Sunday, October 26, 2008

hold the sentimentality. and i'll take extra cynicism

I took a break from God relation sometime back in May.

To an extent, I got to the end of my neurotic Christian rope. There was nowhere else to go. I had plumbed the depths of sentimental/tortured narcissism. I had sinned horribly. I had glided on clouds, mistakenly believing that something “real” had happened to me spiritually in March. I read Wesley’s sermons and concluded, with only a smidge of doubt, that I wasn’t saved—I wasn’t a Christian.

I mean, I always had my doubts—but I was too ignorant to put myself firmly in the unregenerate camp. So I stopped trying. Scrapped the accountability partnership (though to call it that is a lie—it was one sided partnership for months, with all the, albeit meager, effort coming from my end), uninstalled my internet filters, stopped seeing the therapist (he was on the school’s dole/I was no longer a student), and stopped confessing to my Christian friends.

Parts of me want to ask for help. Other parts think that’s a farce. Ask for help? I already did. God and friends didn’t help. They both gave the only advice they really can: man up, work for it, do it yourself.

I used to think others could help. But they have their own problems—some simply don’t have time for others and some don’t even realize how crippled they already are—their advice hardly even assuages their own consciences; it’s not going to help me in the slightest.

For years, I’ve been acutely aware of my neurotic need for contrived affirmation, acknowledgement, and friendship. So I try not to pursue those—for even if I get it, it’s just a band aid or deeper problems of self-responsibility that I need to work out on my own, or worse, I risk entering some unsatisfying co-dependent relationship with another broken person that deepens my problems.

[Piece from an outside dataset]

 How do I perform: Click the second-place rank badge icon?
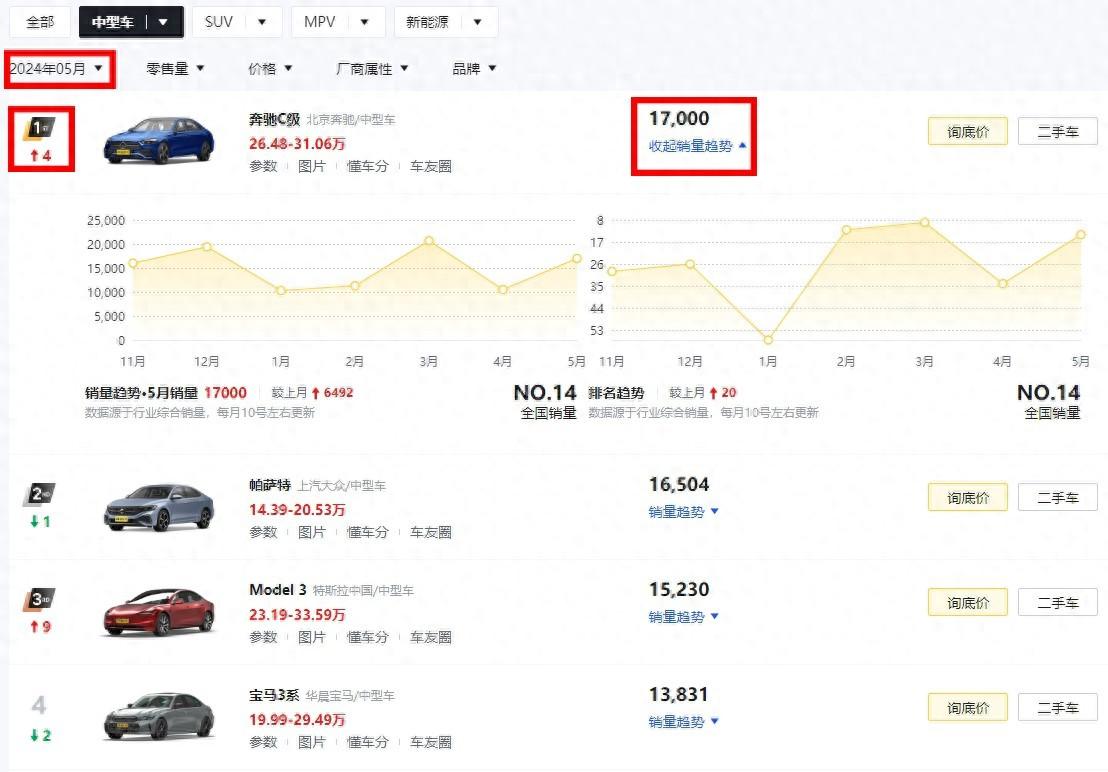[40, 494]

Well, I’m redoubling my efforts to act and think as normally (read unsentimental) as possible—hopefully those interactions born thereof will be reparative. Plus, my slavishness and occasional pretentiousness induce cringes when I think about them later. No wonder they don’t work; they’re fake. Psychically unhealthy people don’t care and the well adjusted don’t see it in other normal people so they don’t know what to make of it.

So I’m cynical. I know I’m still putting myself in the center. I recognize this as just another variety of over-dramatizing my life’s condition—“if I can’t be healthy, I’ll be special.” --Breaking the mold and doing pre-Christian life my way.

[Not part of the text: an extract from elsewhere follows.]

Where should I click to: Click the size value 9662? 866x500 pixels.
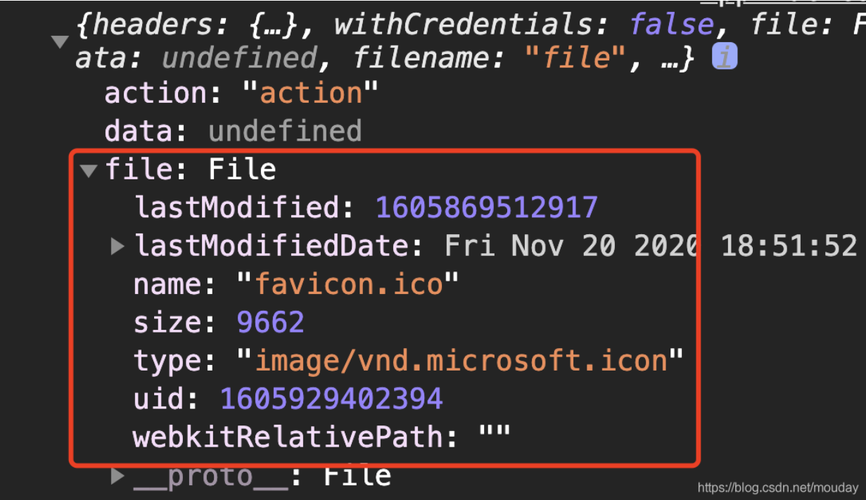(x=271, y=322)
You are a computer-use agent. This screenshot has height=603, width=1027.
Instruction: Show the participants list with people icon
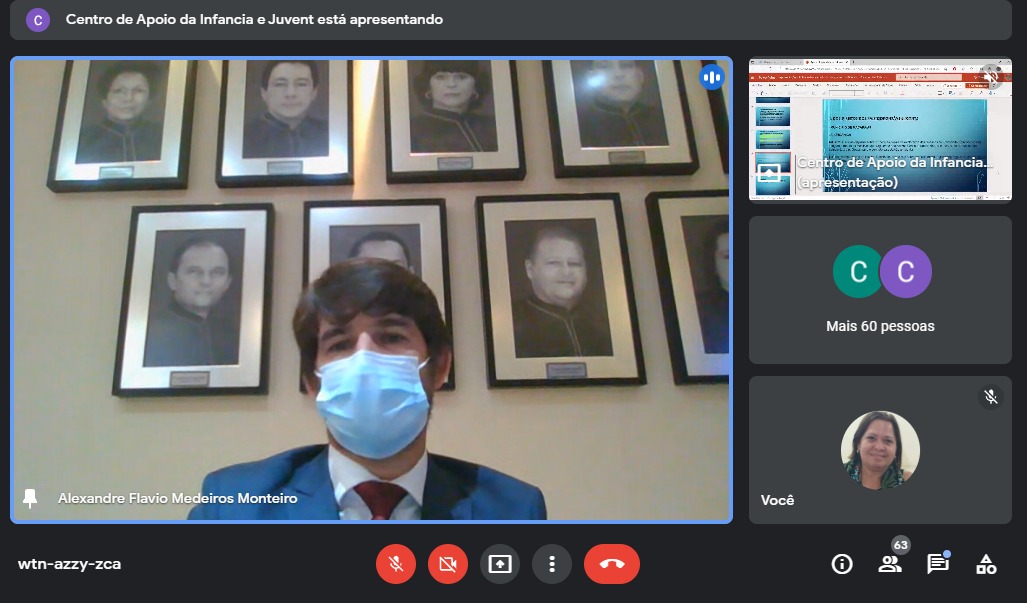click(x=889, y=564)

Well that’s that for now. I hope this explains why I’m not going to church anymore nor praying. It’s probably true that my heart’s hardened. But let me also suggest that maybe my heart is just too mushy. Love and grace run through me like champagne—the God of those I can’t engage with because the sinful parts of me cling to warped reflections of those.

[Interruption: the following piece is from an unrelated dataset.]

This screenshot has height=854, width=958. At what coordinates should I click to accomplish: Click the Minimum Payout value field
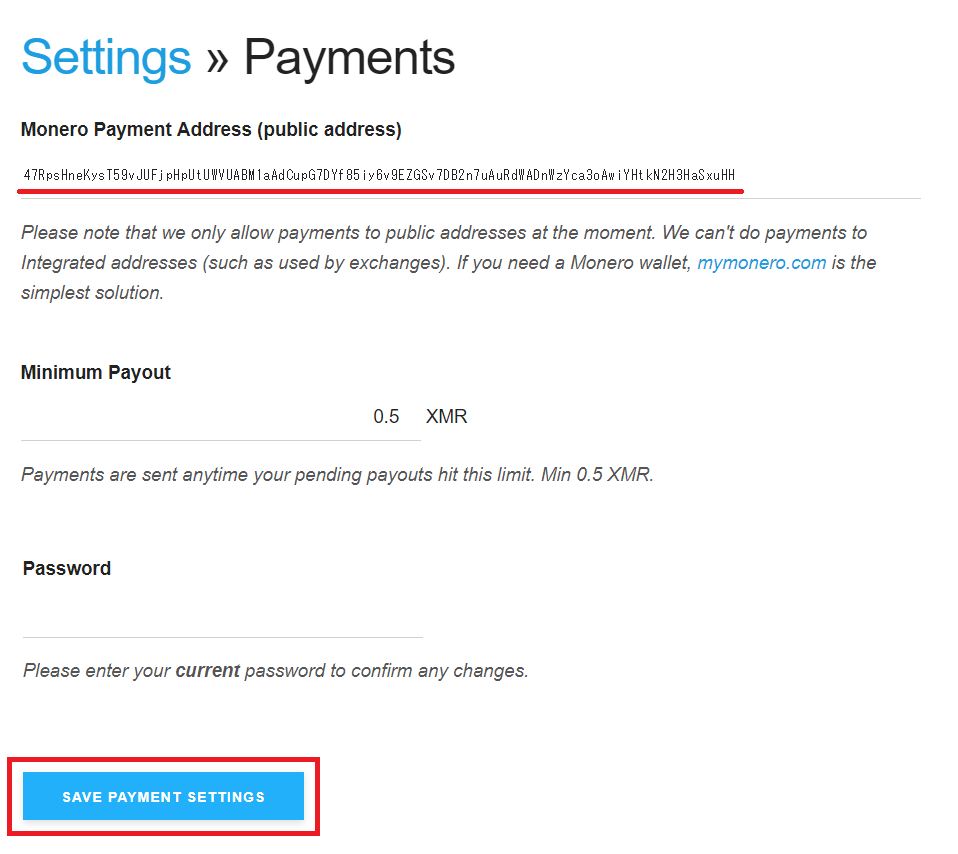click(220, 417)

No, the God for me now is the God of systems, of theology—of sin and hell, of the condition of man, of clouded visions of heaven. Emotive commitments don’t slay neuroses. Real friendships do. Old-school harsh psychology does. Self insight born of new philosophies does. When the scaffolding in my head it sturdy, perhaps I’ll begin to unmoor from cynicism and allow more emotion into the project. Please love me in the meantime. Oh, wait, don’t.

1 comment:

Anne-Elizabeth Powell said...

Okay, um, I still love you Matthew. Though your post says that I shouldn't. And I get your questioning and cynicism and everything. Get the broken-ness (sp?) too. As we say in my family - I love you, warts and all. I don't know if that helps or not, but as someone who watched you grow for a number of years I want you to know that there are places where it is safe to grow in ways you think won't win you admiration or love or friends, and I reside (at least mentally) in one of those spaces. This is not sentimentality, just truth.